Potential risk factors with increased CBCL problem scores
Prevalence rates of CBCL problems in MLPs are shown in Table 2. Overall, 118 (14.6%) of the MLPs had CBCL total problems, 135 (16.7%) MLPs had CBCL externalizing problems, and 137 (16.9%) MLPs had CBCL internalizing problems.
In the multivariable analyses, perinatal infection increased the risk (OR 2.22 (95% CI 1.38–3.58)) of CBCL total problems, shown in Table 3. Perinatal infection, maternal smoking during pregnancy, and male gender significantly increased the risk (OR 2.46 (95% CI 1.55–3.93), 1.64 (1.07–2.52), and 1.77 (1.19–2.65), respectively of CBCL externalizing problems. Lastly, only being part of a multiple birth significantly decreased the risk (OR 0.63 (95% CI 0.40–0.98)) of CBCL internalizing problems.
Discussion
Our study demonstrated that in MLPs perinatal infection increased the risk of CBCL total problems, and particularly the risk of CBCL externalizing problems, at school entry. The risk of CBCL externalizing problems was also higher when the mother smoked during pregnancy, and for males. Being part of a multiple birth decreased the risk of CBCL internalizing problems.
We found perinatal infections in particular to be associated with a more than twofold increased risk of behavioral problems. In our study, perinatal infection refers to a suspected bacterial infection of the mother and/or child based on clinical signs, or proven chorioamnionitis. Likewise, Lee et al. (2015) [31] found bacterial infection during pregnancy to be associated with autism spectrum disorders in the newborn child. However, the findings of other studies contradicted ours regarding the association between chorioamnionitis and emotional and behavioral problems [32]. This discrepancy may be explained by the clinical signs of infection in the mother and/or child which we included in the definition of our risk factor ‘perinatal infection’. Clinically diagnosed perinatal and neonatal infections during delivery are the result of systemic inflammatory responses (cytokines, free radicals) [33] and altered feto-placental and neonatal hemodynamics. We hypothesize that these systemic inflammatory and hemodynamic responses lead to structural brain injury [34], which may in turn be responsible for impaired behavioral functioning at later ages in MLPs. This hypothesized pathogenetic pathway is supported by our finding that prolonged premature rupture of the membranes, which often goes without a systemic inflammatory response, was not associated with increased risk.

[Recorded data]:
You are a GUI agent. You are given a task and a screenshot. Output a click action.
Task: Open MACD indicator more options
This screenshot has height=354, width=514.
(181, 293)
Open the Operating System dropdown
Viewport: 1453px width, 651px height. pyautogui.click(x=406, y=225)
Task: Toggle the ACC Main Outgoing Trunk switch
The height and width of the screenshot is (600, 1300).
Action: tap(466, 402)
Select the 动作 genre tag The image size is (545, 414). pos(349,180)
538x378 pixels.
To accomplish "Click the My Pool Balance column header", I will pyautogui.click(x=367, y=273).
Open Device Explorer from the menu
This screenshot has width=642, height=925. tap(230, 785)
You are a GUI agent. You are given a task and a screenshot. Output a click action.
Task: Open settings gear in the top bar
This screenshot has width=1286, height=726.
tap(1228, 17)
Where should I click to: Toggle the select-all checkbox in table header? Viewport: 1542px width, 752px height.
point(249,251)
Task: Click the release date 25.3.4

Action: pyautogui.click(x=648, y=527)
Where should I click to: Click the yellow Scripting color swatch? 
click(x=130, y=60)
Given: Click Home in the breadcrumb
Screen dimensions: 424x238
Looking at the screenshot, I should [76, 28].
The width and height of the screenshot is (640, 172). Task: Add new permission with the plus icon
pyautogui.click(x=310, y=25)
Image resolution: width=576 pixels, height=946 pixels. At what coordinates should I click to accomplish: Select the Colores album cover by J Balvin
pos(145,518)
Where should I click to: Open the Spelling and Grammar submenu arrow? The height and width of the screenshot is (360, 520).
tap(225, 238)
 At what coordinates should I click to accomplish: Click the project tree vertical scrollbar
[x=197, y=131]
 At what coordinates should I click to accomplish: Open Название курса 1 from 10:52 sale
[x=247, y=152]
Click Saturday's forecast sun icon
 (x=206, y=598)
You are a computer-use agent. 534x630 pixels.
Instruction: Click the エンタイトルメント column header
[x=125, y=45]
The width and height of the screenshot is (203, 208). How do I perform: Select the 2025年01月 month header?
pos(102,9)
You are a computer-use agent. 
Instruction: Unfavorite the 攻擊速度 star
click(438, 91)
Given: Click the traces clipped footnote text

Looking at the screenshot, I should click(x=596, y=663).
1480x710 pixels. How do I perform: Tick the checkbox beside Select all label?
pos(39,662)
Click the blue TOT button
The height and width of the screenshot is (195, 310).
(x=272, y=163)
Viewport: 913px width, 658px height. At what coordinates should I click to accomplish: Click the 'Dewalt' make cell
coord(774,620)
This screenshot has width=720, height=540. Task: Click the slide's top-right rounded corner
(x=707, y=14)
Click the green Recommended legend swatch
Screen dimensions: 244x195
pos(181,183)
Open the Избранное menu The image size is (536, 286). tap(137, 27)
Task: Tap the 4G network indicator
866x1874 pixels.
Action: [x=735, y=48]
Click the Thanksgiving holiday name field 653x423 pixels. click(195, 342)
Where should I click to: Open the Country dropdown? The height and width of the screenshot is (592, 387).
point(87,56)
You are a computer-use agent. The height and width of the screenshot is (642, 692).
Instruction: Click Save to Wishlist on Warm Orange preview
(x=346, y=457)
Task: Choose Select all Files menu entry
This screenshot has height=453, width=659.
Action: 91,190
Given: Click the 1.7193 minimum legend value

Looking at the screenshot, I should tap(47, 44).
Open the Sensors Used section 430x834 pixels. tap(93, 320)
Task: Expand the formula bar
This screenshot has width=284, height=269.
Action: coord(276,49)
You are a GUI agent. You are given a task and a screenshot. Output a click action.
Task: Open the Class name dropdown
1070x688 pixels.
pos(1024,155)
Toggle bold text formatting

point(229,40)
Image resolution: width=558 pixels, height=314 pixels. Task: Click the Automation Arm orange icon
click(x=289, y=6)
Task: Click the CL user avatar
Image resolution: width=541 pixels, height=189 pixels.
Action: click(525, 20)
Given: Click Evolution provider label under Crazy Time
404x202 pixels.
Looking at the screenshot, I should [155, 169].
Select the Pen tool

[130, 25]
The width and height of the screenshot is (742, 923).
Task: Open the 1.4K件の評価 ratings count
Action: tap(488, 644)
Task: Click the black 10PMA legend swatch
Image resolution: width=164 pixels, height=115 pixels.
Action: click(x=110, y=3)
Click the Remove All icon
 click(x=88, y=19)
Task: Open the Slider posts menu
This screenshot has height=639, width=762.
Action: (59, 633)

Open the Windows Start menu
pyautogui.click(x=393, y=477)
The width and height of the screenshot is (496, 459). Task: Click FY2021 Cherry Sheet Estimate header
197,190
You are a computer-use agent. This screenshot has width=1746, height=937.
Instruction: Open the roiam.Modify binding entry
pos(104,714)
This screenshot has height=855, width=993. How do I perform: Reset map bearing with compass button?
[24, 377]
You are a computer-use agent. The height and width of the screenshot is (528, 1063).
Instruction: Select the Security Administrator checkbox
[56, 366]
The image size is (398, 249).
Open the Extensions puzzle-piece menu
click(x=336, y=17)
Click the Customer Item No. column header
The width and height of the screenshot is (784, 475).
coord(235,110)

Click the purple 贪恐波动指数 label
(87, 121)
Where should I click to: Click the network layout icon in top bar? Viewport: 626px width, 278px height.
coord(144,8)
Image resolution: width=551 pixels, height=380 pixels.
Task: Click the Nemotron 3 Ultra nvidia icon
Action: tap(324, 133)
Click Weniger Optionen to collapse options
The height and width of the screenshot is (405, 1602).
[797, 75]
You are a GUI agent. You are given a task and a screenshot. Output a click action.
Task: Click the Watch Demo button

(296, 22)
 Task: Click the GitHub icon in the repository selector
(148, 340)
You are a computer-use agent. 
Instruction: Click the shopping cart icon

[Exercise requirements]:
List every factor that the study text reports as significantly raising or lowering the risk of any kind of CBCL problem in the multivariable analyses. The records are separate material and are unrelated to the study text.

[Your response]:
- Perinatal infection
- Maternal smoking during pregnancy
- Male gender
- Being part of a multiple birth